Mickey Lee Soule (June 6, 1946 in Cortland, New York) is an American musician. He was the keyboard player for New York hard rock band Elf and a founding member of Rainbow.

Soule had a band in the mid-1960s until he was drafted into the army. After his honorable discharge he joined The Elves after the band's original keyboardist, Doug Thaler, was severely injured in a car accident that killed guitarist Nick Pantas. In the first years of the 1970s, The Elves (after 1972 known simply as Elf) enjoyed minor success as a consistent opening act for Deep Purple.  That connection to Deep Purple opened up the opportunity for Soule (and vocalist Ronnie James Dio) to participate in Roger Glover's 1974 concept album The Butterfly Ball and the Grasshopper's Feast.  In addition to co-writing credits on two songs, Soule also sang the lead vocals on the song "No Solution".  Soule and Glover would work together sporadically in the years following.

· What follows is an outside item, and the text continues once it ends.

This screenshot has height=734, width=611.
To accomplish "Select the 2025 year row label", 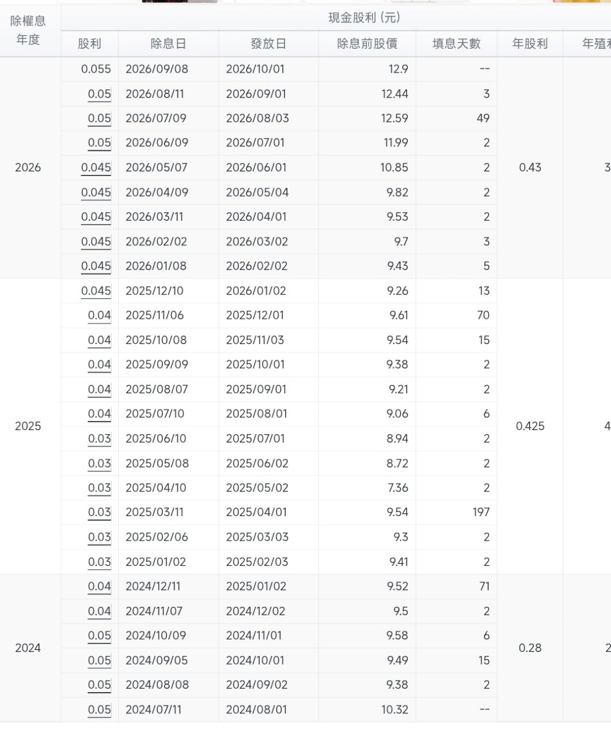I will coord(28,426).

In early 1975, Soule and the rest of Elf (minus guitarist Steve Edwards) transformed into Rainbow, featuring Deep Purple guitarist Ritchie Blackmore. During this time the third and final Elf album, Trying to Burn the Sun, was recorded when the former Elf were not in the studio recording Rainbow's debut album. Elf had effectively dissolved by the time that album was released as the members hoped to continue with Blackmore.  However, following the recording of the Rainbow album, Blackmore gradually fired the entire line up with the exception of Dio before Rainbow had begun to tour.

In 1976 Soule toured France with the Ian Gillan Band.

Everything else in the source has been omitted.